Unveiling TEE.Fail: A New Side-Channel Attack Compromising Intel and AMD Secure Enclaves
Article Text:
In a significant development in cybersecurity, researchers from Georgia Tech, Purdue University, and Synkhronix have unveiled a novel side-channel attack named TEE.Fail. This attack targets the Trusted Execution Environments (TEEs) of modern processors, specifically Intel’s Software Guard Extensions (SGX) and Trust Domain Extensions (TDX), as well as AMD’s Secure Encrypted Virtualization with Secure Nested Paging (SEV-SNP) and Ciphertext Hiding.
Understanding the TEE.Fail Attack
TEE.Fail leverages an interposition device constructed from readily available electronic components costing under $1,000. This device enables attackers to physically monitor all memory traffic within a DDR5 server. By doing so, it becomes possible to extract cryptographic keys from Intel’s TDX and AMD’s SEV-SNP with Ciphertext Hiding. In certain scenarios, even secret attestation keys from fully updated machines in a trusted state can be compromised.
The implications of this attack are profound. Beyond breaching CPU-based TEEs, the extracted attestation keys can be utilized to undermine Nvidia’s GPU Confidential Computing. This vulnerability allows malicious actors to execute AI workloads devoid of any TEE protections, thereby exposing sensitive data and processes to potential exploitation.
Technical Insights into the Vulnerability
TEE.Fail distinguishes itself from previous attacks like Battering RAM and WireTap, which targeted DDR4 memory systems. This new attack is the first to be demonstrated against DDR5 memory, effectively compromising the latest hardware security measures implemented by Intel and AMD.
A critical aspect of the vulnerability lies in the AES-XTS encryption mode employed by both Intel and AMD. This mode is deterministic, rendering it insufficient to thwart physical memory interposition attacks. In a potential attack scenario, an adversary could use custom equipment to record memory traffic between the computer and DRAM. By observing memory contents during read and write operations, the attacker can execute a side-channel attack to extract data from confidential virtual machines (CVMs).
One particularly alarming consequence is the extraction of ECDSA attestation keys from Intel’s Provisioning Certification Enclave (PCE). These keys are essential for breaking SGX and TDX attestation processes. Attestation serves as the mechanism to verify that data and code are executed within a CVM. Compromising this process means an attacker can deceive users into believing their data and code are securely running inside a CVM, while in reality, they are exposed. This deception allows attackers to read data and provide incorrect outputs, all while falsifying a successful attestation process.

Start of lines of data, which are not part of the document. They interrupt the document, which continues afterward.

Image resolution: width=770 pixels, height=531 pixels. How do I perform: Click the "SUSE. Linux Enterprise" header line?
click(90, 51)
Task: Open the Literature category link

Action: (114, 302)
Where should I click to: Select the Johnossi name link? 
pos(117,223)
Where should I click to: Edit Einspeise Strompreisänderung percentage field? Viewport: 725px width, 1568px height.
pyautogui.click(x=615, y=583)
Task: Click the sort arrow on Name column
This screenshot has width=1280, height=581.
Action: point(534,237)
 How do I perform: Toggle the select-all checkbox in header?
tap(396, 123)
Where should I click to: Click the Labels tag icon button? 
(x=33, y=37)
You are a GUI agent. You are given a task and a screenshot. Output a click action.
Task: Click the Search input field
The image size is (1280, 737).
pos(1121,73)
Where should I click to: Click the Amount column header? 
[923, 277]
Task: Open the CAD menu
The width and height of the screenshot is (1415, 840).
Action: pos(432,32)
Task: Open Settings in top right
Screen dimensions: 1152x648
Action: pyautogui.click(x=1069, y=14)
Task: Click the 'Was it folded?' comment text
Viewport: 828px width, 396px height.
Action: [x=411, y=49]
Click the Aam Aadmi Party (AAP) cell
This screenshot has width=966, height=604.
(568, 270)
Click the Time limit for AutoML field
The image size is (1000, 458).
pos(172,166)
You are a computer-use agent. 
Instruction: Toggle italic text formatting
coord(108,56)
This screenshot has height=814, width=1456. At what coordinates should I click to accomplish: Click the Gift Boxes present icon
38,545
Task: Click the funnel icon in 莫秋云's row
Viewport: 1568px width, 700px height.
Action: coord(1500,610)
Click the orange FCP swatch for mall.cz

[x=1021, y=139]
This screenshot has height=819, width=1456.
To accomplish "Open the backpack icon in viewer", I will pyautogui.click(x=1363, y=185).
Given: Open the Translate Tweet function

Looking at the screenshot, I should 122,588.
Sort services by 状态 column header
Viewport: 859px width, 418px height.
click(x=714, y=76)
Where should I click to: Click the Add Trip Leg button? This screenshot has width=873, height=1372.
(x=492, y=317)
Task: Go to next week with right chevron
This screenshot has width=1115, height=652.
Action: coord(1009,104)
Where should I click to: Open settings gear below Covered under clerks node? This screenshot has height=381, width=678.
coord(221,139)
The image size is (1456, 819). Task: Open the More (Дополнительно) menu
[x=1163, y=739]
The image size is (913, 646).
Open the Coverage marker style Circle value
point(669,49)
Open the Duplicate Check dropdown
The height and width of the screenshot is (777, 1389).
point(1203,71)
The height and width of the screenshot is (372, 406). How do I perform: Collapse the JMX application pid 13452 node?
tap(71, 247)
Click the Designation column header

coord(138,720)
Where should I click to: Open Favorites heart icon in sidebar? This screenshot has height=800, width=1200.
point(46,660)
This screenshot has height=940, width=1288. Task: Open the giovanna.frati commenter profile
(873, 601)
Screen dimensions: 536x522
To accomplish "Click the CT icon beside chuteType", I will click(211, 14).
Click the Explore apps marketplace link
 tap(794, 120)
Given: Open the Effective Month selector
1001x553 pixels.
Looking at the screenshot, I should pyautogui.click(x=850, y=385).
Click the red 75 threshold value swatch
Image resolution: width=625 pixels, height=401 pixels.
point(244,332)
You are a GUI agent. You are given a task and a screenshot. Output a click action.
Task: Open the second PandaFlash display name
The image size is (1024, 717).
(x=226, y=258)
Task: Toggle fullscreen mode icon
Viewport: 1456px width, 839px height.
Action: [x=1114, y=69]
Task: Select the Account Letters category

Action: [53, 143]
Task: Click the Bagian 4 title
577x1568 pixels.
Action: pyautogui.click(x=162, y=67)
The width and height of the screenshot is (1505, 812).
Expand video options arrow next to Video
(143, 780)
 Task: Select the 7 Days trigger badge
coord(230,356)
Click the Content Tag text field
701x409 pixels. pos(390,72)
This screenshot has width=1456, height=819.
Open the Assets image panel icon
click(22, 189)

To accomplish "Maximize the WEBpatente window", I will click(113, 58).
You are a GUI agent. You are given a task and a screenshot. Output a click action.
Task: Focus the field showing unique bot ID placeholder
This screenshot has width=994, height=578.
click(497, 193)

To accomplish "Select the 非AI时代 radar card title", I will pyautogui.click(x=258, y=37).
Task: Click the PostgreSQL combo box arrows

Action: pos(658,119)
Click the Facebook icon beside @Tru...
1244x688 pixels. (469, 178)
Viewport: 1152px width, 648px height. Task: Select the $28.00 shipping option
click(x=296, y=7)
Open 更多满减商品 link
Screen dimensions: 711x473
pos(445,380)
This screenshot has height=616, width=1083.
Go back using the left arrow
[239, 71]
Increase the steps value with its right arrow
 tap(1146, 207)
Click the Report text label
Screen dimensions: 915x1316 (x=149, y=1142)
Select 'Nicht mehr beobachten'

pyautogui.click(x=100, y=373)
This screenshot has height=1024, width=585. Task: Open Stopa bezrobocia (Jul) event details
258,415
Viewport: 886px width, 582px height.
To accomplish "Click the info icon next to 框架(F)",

Furthermore, the study highlights that SEV-SNP with Ciphertext Hiding does not address issues related to deterministic encryption nor prevent physical bus interposition. Consequently, the attack facilitates the extraction of private signing keys from OpenSSL’s ECDSA implementation. Notably, this extraction occurs despite OpenSSL’s cryptographic code being fully constant-time and the machine having Ciphertext Hiding enabled, demonstrating that these features alone are insufficient to mitigate bus interposition attacks.
Industry Response and Mitigation Strategies
As of now, there is no evidence to suggest that TEE.Fail has been exploited in real-world scenarios. However, the potential risks it poses are significant. The researchers recommend implementing software countermeasures to mitigate the threats arising from deterministic encryption. It’s important to note that these countermeasures may be resource-intensive and could impact system performance.
In response to the disclosure, AMD has stated that it has no plans to provide mitigations, as physical vector attacks are considered out of scope for AMD SEV-SNP. Similarly, Intel has indicated that TEE.Fail does not alter the company’s previous stance regarding these types of physical attacks.
Conclusion
The revelation of TEE.Fail underscores the evolving landscape of cybersecurity threats, particularly those targeting hardware vulnerabilities. As attackers develop more sophisticated methods to exploit trusted execution environments, it becomes imperative for the industry to reassess and fortify existing security measures. While TEE.Fail has not been observed in the wild, its potential impact serves as a stark reminder of the need for continuous vigilance and proactive defense strategies in the realm of hardware security.